If your columns get generated dynamically by the stored procedure, you will need to try a different approach: Create a new stored procedure that only pulls data from the Orders table, and one that only pulls data from the addresses table. Set up your LINQ mapping to use these stored procedures instead. (Of course, the only reason you're using stored procs is to comply with your company policy). Then, use LINQ to join these data. It should be only slightly less efficient, but it will more appropriately reflect the actual structure of your data, which I think is better programming practice.
I think I understand what you're after, but I could wildy off...
If you mock up classes in a DBML (right-click -> new -> class) that are the same structure as your source tables, you could simply create new objects based on what is read from the stored procedure.

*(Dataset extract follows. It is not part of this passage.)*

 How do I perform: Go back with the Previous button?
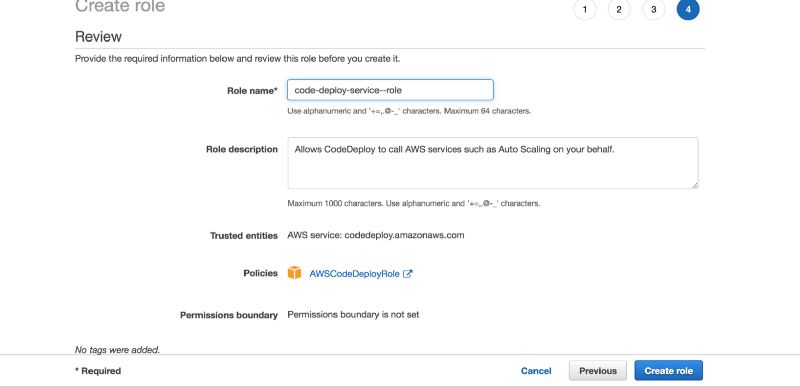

Using LINQ to objects, you could still query your selection. It's more code, but it's not that hard to do. For example, mock up your DBML like this:
Pay attention to the associations http://geeksharp.com/screens/orders-dbml.png
Make sure you pay attention to the associations I added. You can expand "Parent Property" and change the name of those associations to "InvoiceAddress" and "DeliveryAddress." I also changed the child property names to "InvoiceOrders" and "DeliveryOrders" respectively. Notice the stored procedure up top called "usp_GetOrders." Now, with a bit of code, you can map the columns manually. I know it's not ideal, especially if the stored proc doesn't expose every member of each table, but it can get you close:
public List<Order> GetOrders()
{
// our DBML classes
List<Order> dbOrders = new List<Order>();
using (OrderSystemDataContext db = new OrderSystemDataContext())
{
// call stored proc
var spOrders = db.usp_GetOrders();
foreach (var spOrder in spOrders)
{
Order ord = new Order();
Address invAddr = new Address();
Address delAddr = new Address();
// set all the properties
ord.OrderID = spOrder.OrderID;
// add the invoice address
invAddr.AddressID = spOrder.InvAddrID;
invAddr.Street = spOrder.InvStreet;
invAddr.ZipCode = spOrder.InvZipCode;
ord.InvoiceAddress = invAddr;
// add the delivery address
delAddr.AddressID = spOrder.DelAddrID;
delAddr.Street = spOrder.DelStreet;
delAddr.ZipCode = spOrder.DelZipCode;
ord.DeliveryAddress = delAddr;
// add to the collection
dbOrders.Add(ord);
}
}
// at this point I have a List of orders I can query...
return dbOrders;
}
Again, I realize this seems cumbersome, but I think the end result is worth a few extra lines of code.
this it isn't very efficient at all, but if all else fails, you could try making two procedure calls from the application one to get the invoice address and then another one to get the delivery address.